Contributing to the R Project
Slides: https://github.com/hturner/positconf2024
Sessions description
Posit provides an amazing set of products to support data science, and we will learn about many great packages and approaches from both Posit and the wider community at posit::conf(2024). But underlying it all are a number of open source tools, notably R and Python. How can we contribute to sustaining these open source projects, so that we can continue to use and build on them?
In this talk I will address this question in the context of the R project. I will give an overview of the ways we can contribute as individuals or companies/organizations, both financially and in kind. Together we can build a more sustainable future for R!
Session notes
See the R contributor site to get information on how to contribute to the R project.
Contribution oppotunities
Little experience:
A bit more experience:
- Code via R dev container
- Can rebuild R with local changes to check if changes works as intended
- R Can Use Your Help: Testing R Before Release
- Usually major release around April
- Reporting bugs
Bug fixer in R:
Working groups
- R Contribution Working Group
- Forwards
- R Consortium Working Groups, e.g.
- Multilingual R Documentation
- R7 Package
- R Repositories
What I Learned Resurrecting an R package
Session description
We hear a lot about creating R packages, but R packages don’t last forever on their own. I describe my experience resurrecting rvertnet, an abandoned ropensci project that had become stale on CRAN. I talk about how I found out the package needed a new maintainer, how I took ownership of the package, and how I decided what needed fixing. I discuss several examples of package repairs I implemented, including fixing outdated CI, removing unnecessary files and dependencies, writing workarounds for deprecated functions, and fixing building of a vignette. Finally, I’ll describe my positive experiences communicating with the old maintainer and submitting a package to CRAN for the first time.
Session notes
- Contact the old maintainer to hear status and potentially suggest taking over the maintainer role
- Check through history in documentation, NEWS, issues, PRs, etc.

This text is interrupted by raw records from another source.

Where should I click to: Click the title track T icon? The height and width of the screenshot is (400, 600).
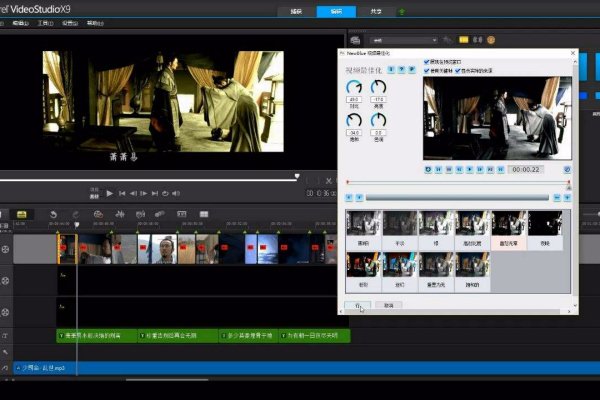coord(7,336)
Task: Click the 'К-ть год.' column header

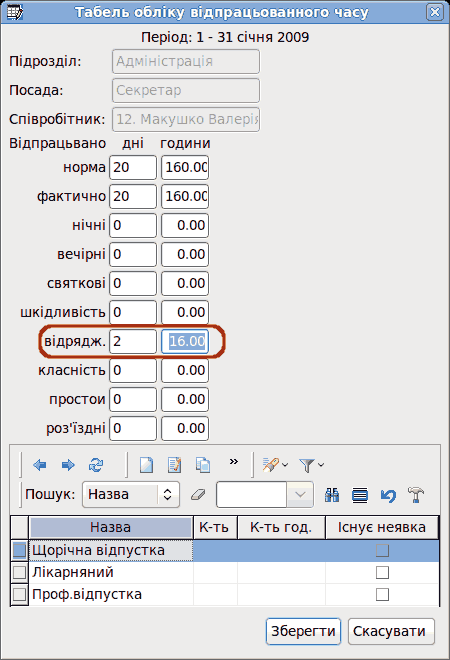Action: tap(281, 527)
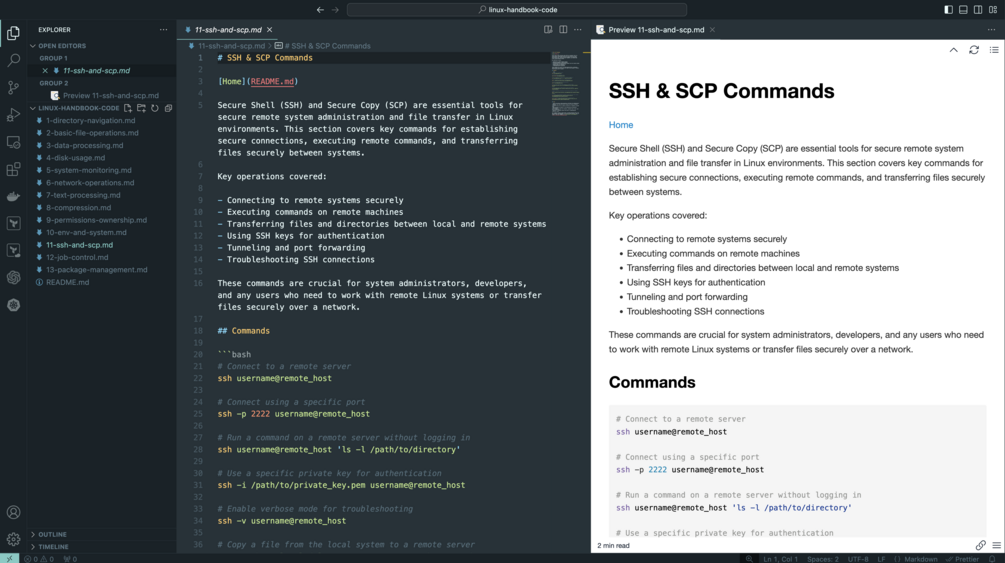Follow the Home link in the preview
The image size is (1005, 563).
coord(620,125)
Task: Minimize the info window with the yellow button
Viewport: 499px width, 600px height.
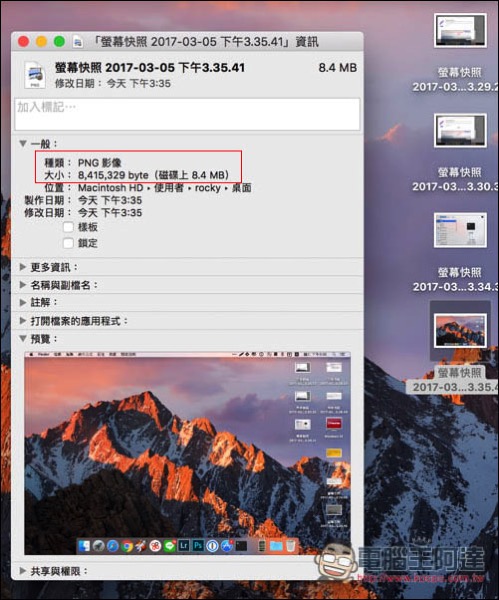Action: pos(41,41)
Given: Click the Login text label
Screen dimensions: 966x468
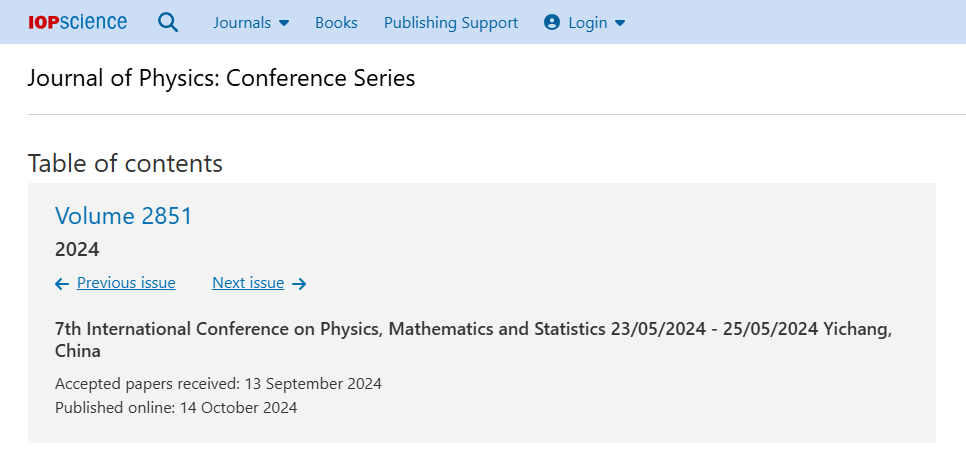Looking at the screenshot, I should point(588,22).
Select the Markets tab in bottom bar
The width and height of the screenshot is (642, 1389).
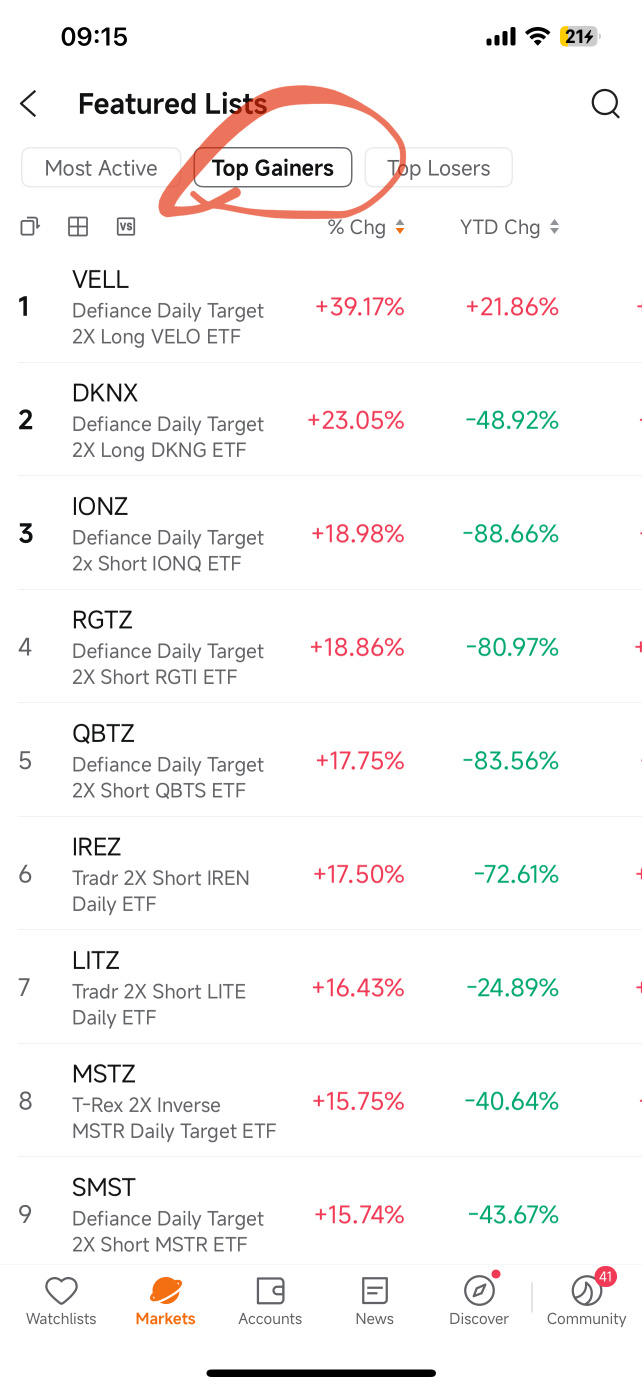coord(166,1301)
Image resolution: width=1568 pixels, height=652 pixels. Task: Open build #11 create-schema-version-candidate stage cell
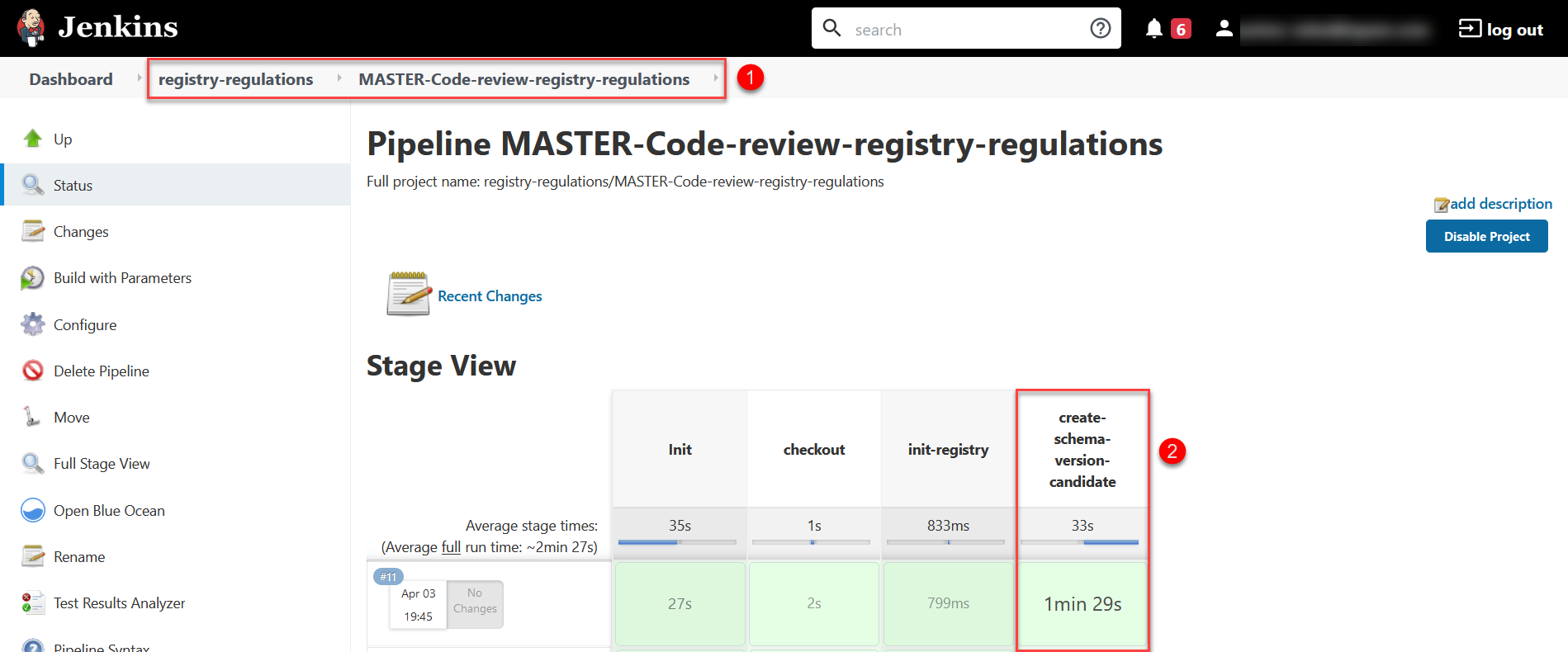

- Take a long time to just understand the code
- First goal: Get to minimal working state
Developing the package
- Use
dev_sitrep
- Ressources:
- https://r-pkgs.org/
- Writing R extensions
- Tidyverse style guide
Building Sustainable Open Source Ecosystems: Lessons From the #rstats Community and an NSF Grant
Session description
The blessing and the curse of open-source software is that it lacks the infrastructure of a corporation. It can often be difficult to ensure that projects have stability and longevity. In this talk, I will discuss ongoing work on an NSF “Pathways in Open-Source Ecosystems” grant focused on the {data.table} package. Like many R packages, {data.table} has incredible functionality and thousands of users - but no cohesive community or governance structure to support it long-term. We are working to build this ecosystem. I will provide my advice and insight for key aspects of a sustainable open-source project: Engaging casual users, supporting developers, generating content, emphasizing education, and creating a home base for the community.
Session notes
Essence of talk: Don’t be afraid to contribute - make issues on GitHub, write blogs about the work you do, etc.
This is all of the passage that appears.